With such a legacy, local Shiite community leaders and members are now navigating a dramatically altered political landscape around Sayyida Zeinab and beyond, after Assad’s December ouster by armed insurgents led by the Sunni Islamist group Hayat Tahrir al-Sham (HTS). The complex transition that is underway has left some in Syria’s small Shiite minority feeling vulnerable.
“For Shiites around the world, there’s huge sensitivity surrounding the Sayyida Zeinab Shrine,” said Hussein al-Khatib. “It carries a lot of symbolism.”
After Assad’s ouster, al-Khatib joined other Syrian Shiite community members to protect the shrine from the inside. The new security forces guard it from the outside.
“We don’t want any sedition among Muslims,” he said. “This is the most important message, especially in this period that Syria is going through.”

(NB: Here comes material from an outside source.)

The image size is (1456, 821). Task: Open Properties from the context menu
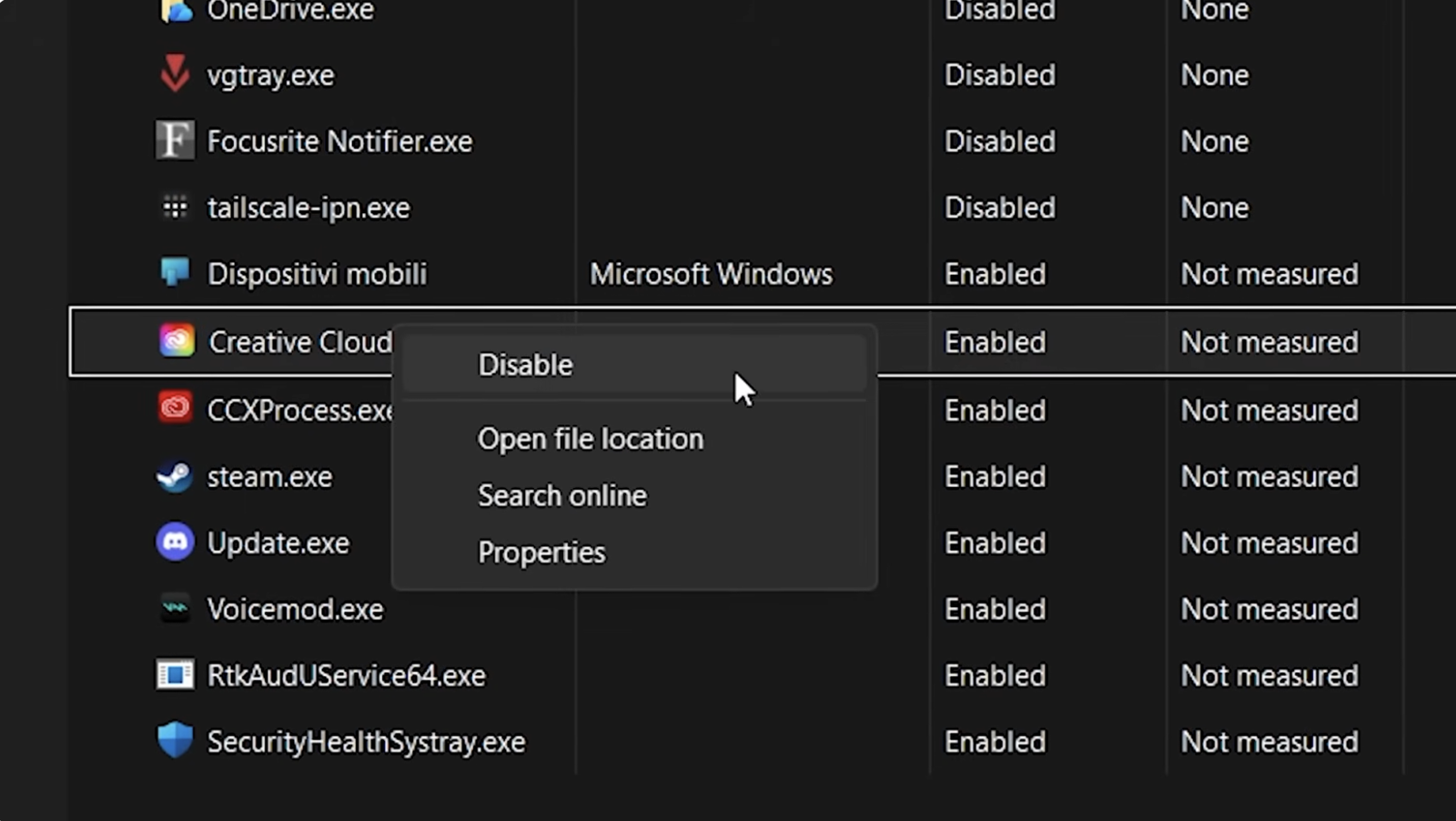point(541,552)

Zeinab is a daughter of the first Shiite imam, Ali, cousin and son-in-law of Prophet Muhammad; she's especially revered among Shiites as a symbol of steadfastness, patience and courage.

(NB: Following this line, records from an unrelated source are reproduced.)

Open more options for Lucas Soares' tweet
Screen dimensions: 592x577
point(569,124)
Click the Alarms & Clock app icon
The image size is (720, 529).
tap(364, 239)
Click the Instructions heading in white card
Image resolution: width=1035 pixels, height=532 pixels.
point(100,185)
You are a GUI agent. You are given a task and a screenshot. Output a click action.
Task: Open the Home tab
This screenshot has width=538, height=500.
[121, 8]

She has several titles, such as the “mother of misfortunes” for enduring tragedies, including the 7th-century killing of her brother, Hussein. His death exacerbated the schism between Islam’s two main sects, Sunni and Shiite, and is mourned annually by Shiites.
Zeinab's burial place is disputed; some Muslims believe it’s elsewhere. The Syria shrine has drawn pilgrims, including from Iran, Iraq and Lebanon. Since Assad’s ouster, however, fewer foreign visitors have come, an economic blow to those catering to them in the area.
Over the years, the Sayyida Zeinab area has suffered deadly attacks by militants.
In January, state media reported that intelligence officials in Syria’s post-Assad government thwarted a plan by the Islamic State group to set off a bomb at the shrine. The announcement appeared to be an attempt by Syria’s new leaders to reassure religious minorities, including those seen as having supported Assad’s former government.
Al-Khatib, who moved his family from Aleppo province to the Sayyida Zeinab area shortly before Assad’s fall, said Assad had branded himself as a protector of minorities. “When killings, mobilization ... and sectarian polarization began," the narrative "of the regime and its allies was that ‘you, as a Shiite, you as a minority member, will be killed if I fall.’”
The involvement of Sunni jihadis and some hardline foreign Shiite fighters fanned sectarian flames, he said.
The Syria conflict began as one of several uprisings against Arab dictators before Assad brutally crushed what started as largely peaceful protests and a civil war erupted. It became increasingly fought along sectarian lines, drew in foreign fighters and became a proxy battlefield for regional and international powers on different sides.
Recently, a red flag reading “Oh, Zeinab" that had fluttered from its dome was removed after some disparaged it as a sectarian symbol.
Sheikh Adham al-Khatib, a representative of followers of the Twelver branch of Shiism in Syria, said such flags “are not directed against anyone,” but that it was agreed to remove it for now to keep the peace.
“We don’t want a clash to happen. We see that ... there’s sectarian incitement, here and there," he said.
Earlier, Shiite leaders had wrangled with some endowments ministry officials over whether the running of the shrine would stay with the Shiite endowment trustee as it’s been, he said, adding “we've rejected" changing the status quo. No response was received before publication to questions sent to a Ministry of Endowments media official.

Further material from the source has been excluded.